YOUR TASKS —
a) From the article on turning followers into engaged collaborators, extract the passage starting with "In reality, most" and going on through "on their own.", copying it word for word.
b) Answer these questions using the article on turning followers into engaged collaborators:
(i) What name does the article give to the treasured group of people who believe in you?
(ii) What project does the writer say they began with everything directed from them?
(iii) What is the heading of the first numbered point under "What You Can Do"?
c) Write what follows the last sentence of the article on turning followers into engaged collaborators, continuing the text from there.

How To Move Followers To Engaged Collaborators
It’s the people who are already with you that take your work to the next level.
A social media presence in the hope of more followers doesn’t guarantee a meaningful connection. In fact, it’s easy to engage yourself to broke when you are led by how many people you hope you can attract. Striving for a larger online following does not equate to success.
In the pursuit of followers and likes, we often overlook the power of a core group of engaged collaborators.
In reality, most online connections are weak relational links. They are touchpoints that serve us as having some form of influence.
Let’s focus on making that shift from passive followers to nurturing engaged collaborators.
The Idea
A strong place to be is to have a group of people who not only appreciate your work but actively support and contribute to it.
These are the people who believe in you, resonate with your values and recognise that everyone can succeed. Let’s call this treasured group as your, ‘supporter network.’ This becomes the heartbeat of taking everything to a new level. It’s about confidence, commitment and recognition that no one was meant to try and figure it all out on their own.
Even better when you have a team of people around you, each person supports one another and helps to share what you do far and wide. Not because they have to, but because they want to.
When I began You Are The Media, everything was directed from me. When you start something new, it can be a lonely place. I now realise that the longer you are at the wheel, the trust grows. It takes time, you just have to be prepared to stay the distance and be led too far off course.
This isn’t about wanting to build a fan club, that’s self-focused, but a collective of people who want to join in.
We’re going to look at how people feel compelled to join in and in turn, elevate your entire efforts.
What You Can Do
Engaged collaboration is so much more than regular people commenting on your work, it’s about joining in.
Through my experience, this is how it works where we can all have a place at the table.
1) You Deliver An Idea That Continually Connects With People
Engagement isn’t about responding to people’s comments and messages. It’s about delivering work that genuinely connects with people. You make that shift to a more emotional place.

SUPPLIED INFORMATION —
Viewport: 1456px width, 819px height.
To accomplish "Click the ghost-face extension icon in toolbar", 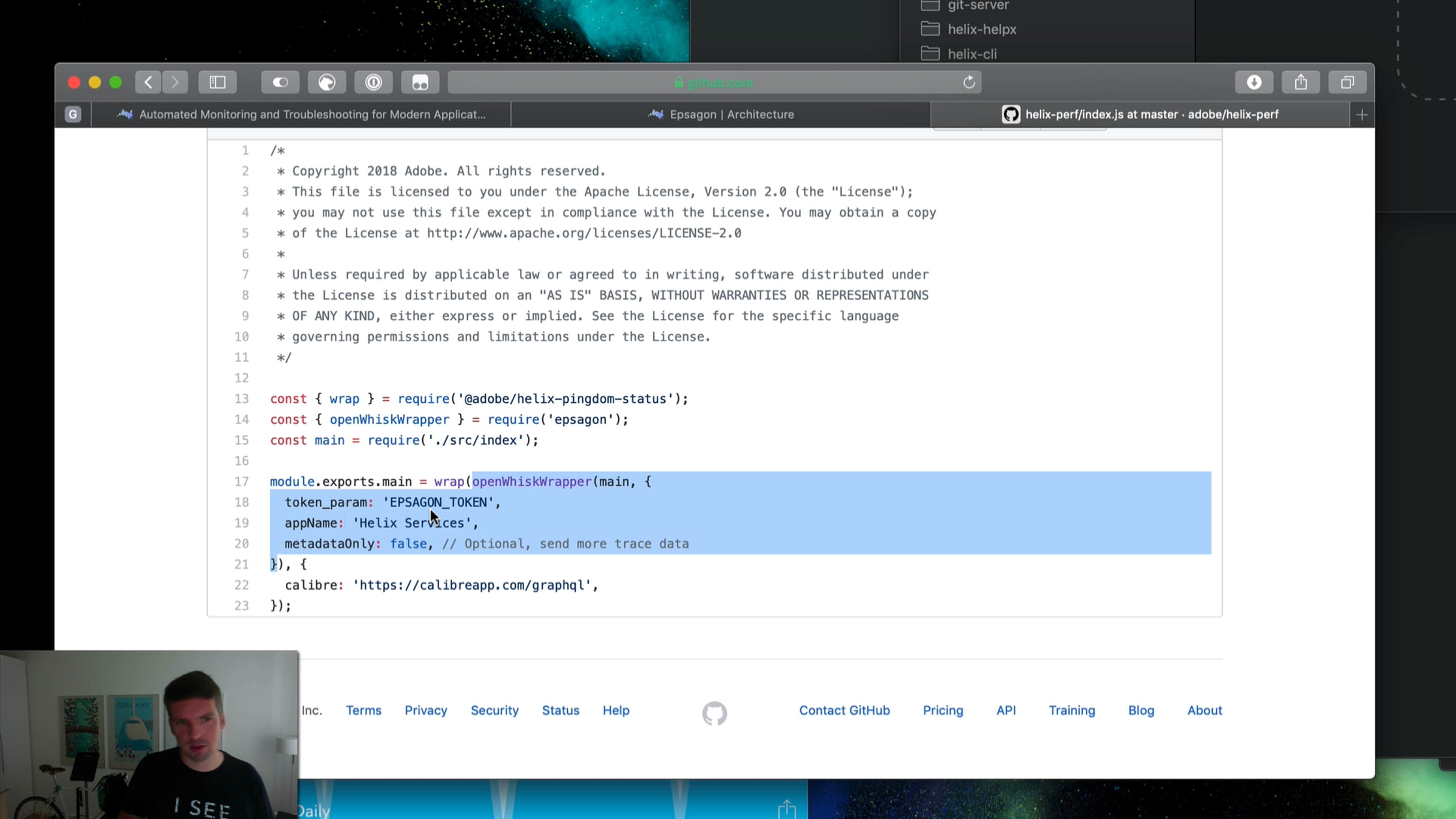I will [x=420, y=82].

RESPONSES TO THE EXERCISE —
a)
In reality, most online connections are weak relational links. They are touchpoints that serve us as having some form of influence.
Let’s focus on making that shift from passive followers to nurturing engaged collaborators.
The Idea
A strong place to be is to have a group of people who not only appreciate your work but actively support and contribute to it.
These are the people who believe in you, resonate with your values and recognise that everyone can succeed. Let’s call this treasured group as your, ‘supporter network.’ This becomes the heartbeat of taking everything to a new level. It’s about confidence, commitment and recognition that no one was meant to try and figure it all out on their own.

b)
(i) The 'supporter network.'
(ii) You Are The Media.
(iii) "You Deliver An Idea That Continually Connects With People."

c)
It’s about finding a common theme that someone else can easily understand. What is a value that is dear to you that people can stand beside? Your worldview, and your values – form the bedrock of your unique domain. It’s all about simplicity and finding that spark that propels you forward. Read more here on building a space people want to join in with.
What happens is that your idea starts to branch out in different directions.
Expertise – Going deeper into a topic, helps build your confidence in sharing ideas and observations from what you do and the world around you.
Permission – Can you show glimpses into your world where getting involved is better than passively standing on the sidelines? For instance, we have challenges at our YATM Lunch Club events. One of the reasons for this is to share the benefits of taking part, maybe break a World Record?
Entertain – Over time you start to see that your business world and everyday world should not be kept separate. It has to start with you, but over time people want to join and when you ask, it becomes easier to say yes. I now look at offline events as scaling camaraderie and online (particularly YATM Club) are all about scaling the ability to work together.
Building better branding occurs when you build this emotional bridge.
2) You Promote Inclusion Over Exclusivity
Instead of creating barriers between you and your audience, find ways to invite people in.
Your audience seeks connection, not relentless information.
This is completely different from trying to lure people in with lead magnets where people leave their email so you can build your list. They work for sign-ups, but it doesn’t mean that someone else is ever going to commit.
Everything works better when people feel included. Not a one-way information push, but subscribers are actively involved. Here is what I mean by inclusion with your subscribers.
If you have a newsletter, this is what I mean by inclusion.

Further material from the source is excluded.